**Problem**
Your answer must be an exact transcription of every record.

**Entries provided**
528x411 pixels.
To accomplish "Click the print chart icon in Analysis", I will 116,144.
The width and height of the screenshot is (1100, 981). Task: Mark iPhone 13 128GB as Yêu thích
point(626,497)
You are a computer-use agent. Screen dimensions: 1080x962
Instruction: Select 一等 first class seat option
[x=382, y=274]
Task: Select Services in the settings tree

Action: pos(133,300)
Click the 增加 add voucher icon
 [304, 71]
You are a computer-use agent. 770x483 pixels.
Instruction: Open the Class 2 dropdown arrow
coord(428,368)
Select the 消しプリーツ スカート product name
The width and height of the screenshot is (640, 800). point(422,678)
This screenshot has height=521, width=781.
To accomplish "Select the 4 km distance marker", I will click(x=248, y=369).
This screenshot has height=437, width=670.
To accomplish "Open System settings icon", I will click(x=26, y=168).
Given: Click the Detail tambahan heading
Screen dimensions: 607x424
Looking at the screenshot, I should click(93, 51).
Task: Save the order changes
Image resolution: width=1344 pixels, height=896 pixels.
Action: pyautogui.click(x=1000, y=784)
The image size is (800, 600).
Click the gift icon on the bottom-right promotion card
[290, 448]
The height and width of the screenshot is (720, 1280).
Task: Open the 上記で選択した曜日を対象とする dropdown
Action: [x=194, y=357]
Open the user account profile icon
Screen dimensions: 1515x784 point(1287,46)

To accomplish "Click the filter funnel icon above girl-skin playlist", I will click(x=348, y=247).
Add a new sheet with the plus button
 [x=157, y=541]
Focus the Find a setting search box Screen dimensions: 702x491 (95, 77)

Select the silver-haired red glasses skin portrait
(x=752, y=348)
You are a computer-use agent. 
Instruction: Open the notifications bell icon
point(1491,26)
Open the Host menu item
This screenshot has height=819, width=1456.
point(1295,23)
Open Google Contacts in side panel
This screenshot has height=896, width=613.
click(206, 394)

**Solution**
528x411 pixels.
To accomplish "Click the print chart icon in Analysis", I will 116,144.
The width and height of the screenshot is (1100, 981). Task: Mark iPhone 13 128GB as Yêu thích
point(626,497)
You are a computer-use agent. Screen dimensions: 1080x962
Instruction: Select 一等 first class seat option
[x=382, y=274]
Task: Select Services in the settings tree

Action: pos(133,300)
Click the 增加 add voucher icon
 [304, 71]
You are a computer-use agent. 770x483 pixels.
Instruction: Open the Class 2 dropdown arrow
coord(428,368)
Select the 消しプリーツ スカート product name
The width and height of the screenshot is (640, 800). point(422,678)
This screenshot has height=521, width=781.
To accomplish "Select the 4 km distance marker", I will click(x=248, y=369).
This screenshot has height=437, width=670.
To accomplish "Open System settings icon", I will click(x=26, y=168).
Given: Click the Detail tambahan heading
Screen dimensions: 607x424
Looking at the screenshot, I should click(93, 51).
Task: Save the order changes
Image resolution: width=1344 pixels, height=896 pixels.
Action: pyautogui.click(x=1000, y=784)
The image size is (800, 600).
Click the gift icon on the bottom-right promotion card
[290, 448]
The height and width of the screenshot is (720, 1280).
Task: Open the 上記で選択した曜日を対象とする dropdown
Action: [x=194, y=357]
Open the user account profile icon
Screen dimensions: 1515x784 point(1287,46)

To accomplish "Click the filter funnel icon above girl-skin playlist", I will click(x=348, y=247).
Add a new sheet with the plus button
 [x=157, y=541]
Focus the Find a setting search box Screen dimensions: 702x491 (95, 77)

Select the silver-haired red glasses skin portrait
(x=752, y=348)
You are a computer-use agent. 
Instruction: Open the notifications bell icon
point(1491,26)
Open the Host menu item
This screenshot has height=819, width=1456.
point(1295,23)
Open Google Contacts in side panel
This screenshot has height=896, width=613.
click(206, 394)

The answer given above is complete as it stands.